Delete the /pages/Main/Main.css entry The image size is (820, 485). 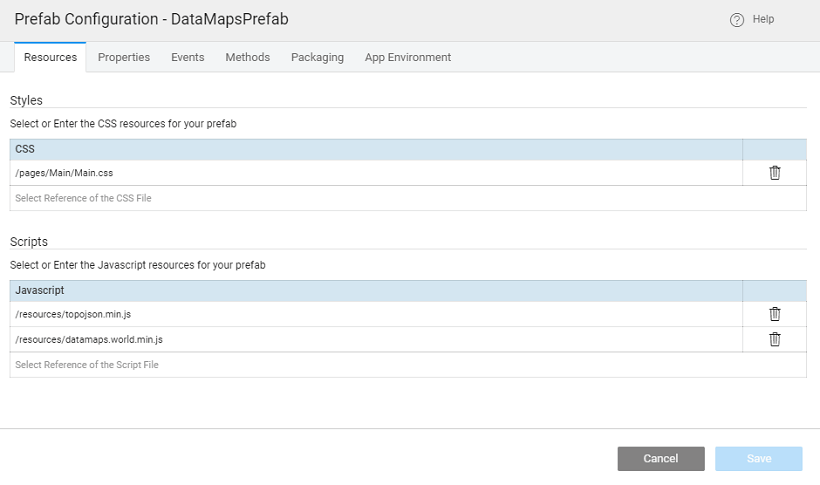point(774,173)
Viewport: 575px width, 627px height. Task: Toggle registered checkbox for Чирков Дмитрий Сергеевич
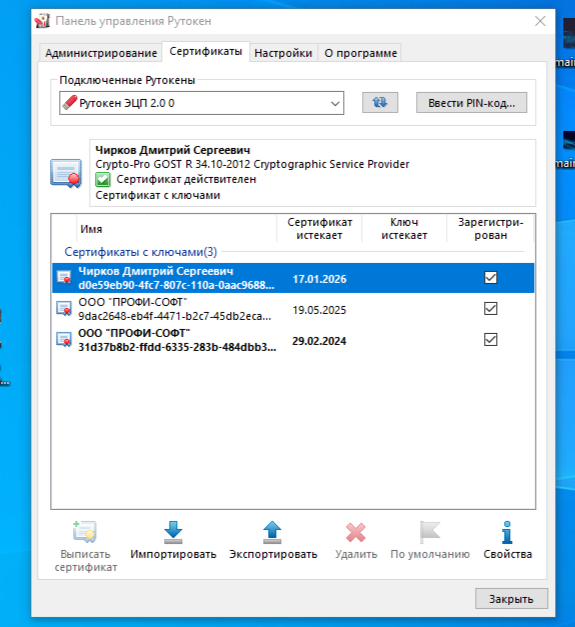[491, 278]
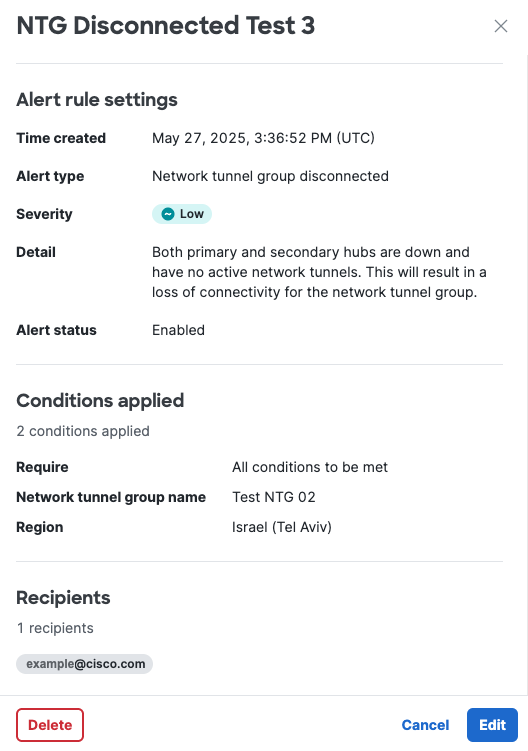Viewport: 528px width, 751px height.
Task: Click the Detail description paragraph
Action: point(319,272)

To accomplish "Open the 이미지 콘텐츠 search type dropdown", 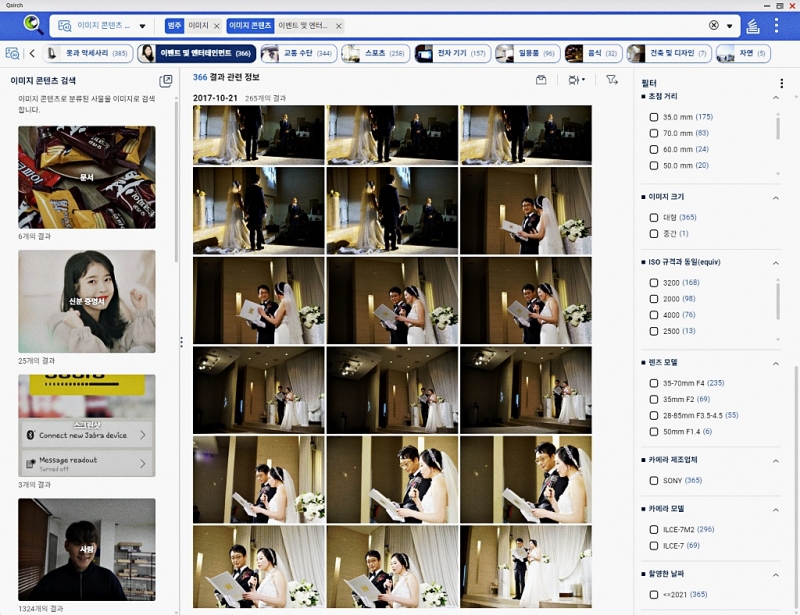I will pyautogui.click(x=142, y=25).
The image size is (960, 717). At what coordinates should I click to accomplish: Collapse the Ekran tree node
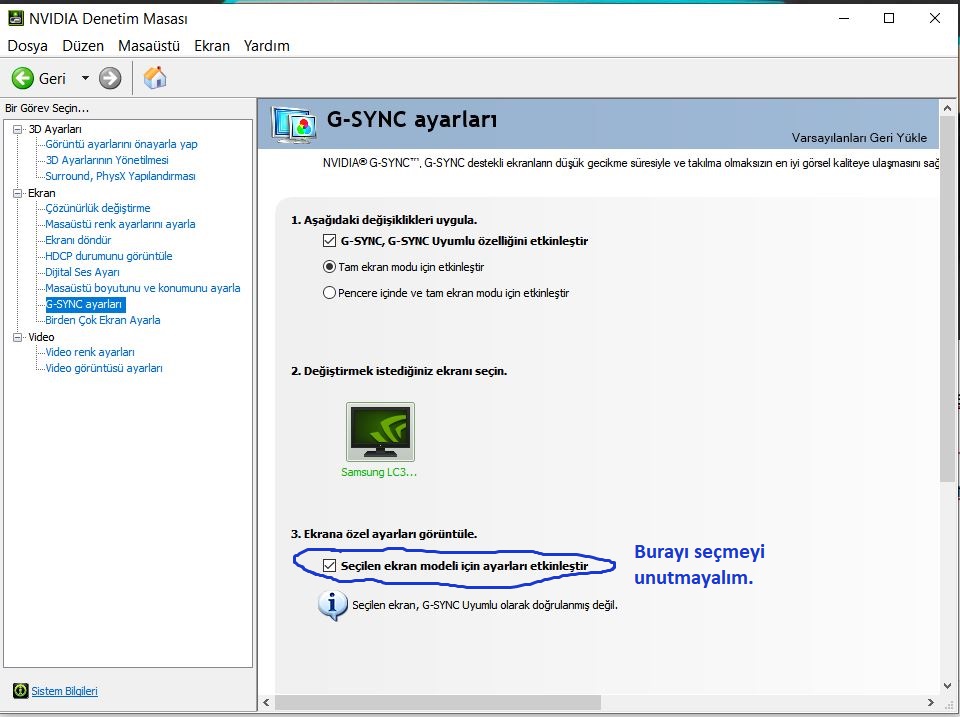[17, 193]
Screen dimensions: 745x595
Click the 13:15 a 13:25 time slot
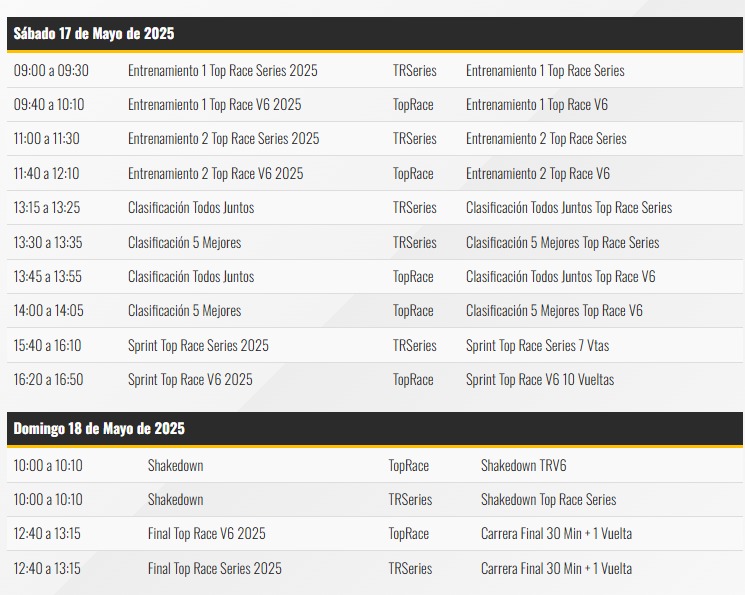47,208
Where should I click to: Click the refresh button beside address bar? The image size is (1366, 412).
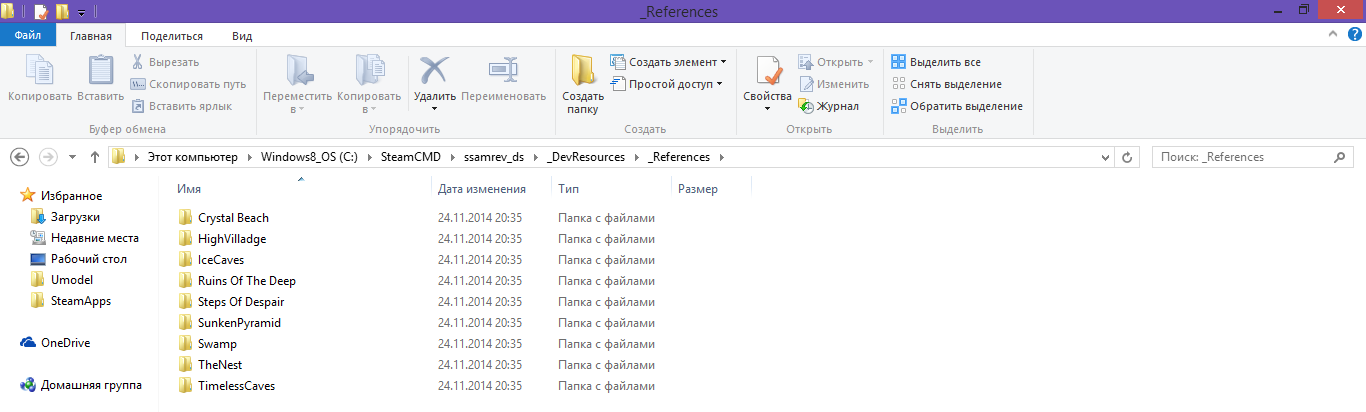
□ □ □ □
- _What you need to do_:
Your answer must be the lines from the one containing "The image size is (960, 717)." through the last line of the records, copied exactly, with no pictures.

- _Task solution_:
The image size is (960, 717). At what coordinates should I click to accomplish: Collapse the Ekran tree node
[17, 193]
Screen dimensions: 745x595
Click the 13:15 a 13:25 time slot
47,208
Where should I click to: Click the refresh button beside address bar? The image size is (1366, 412).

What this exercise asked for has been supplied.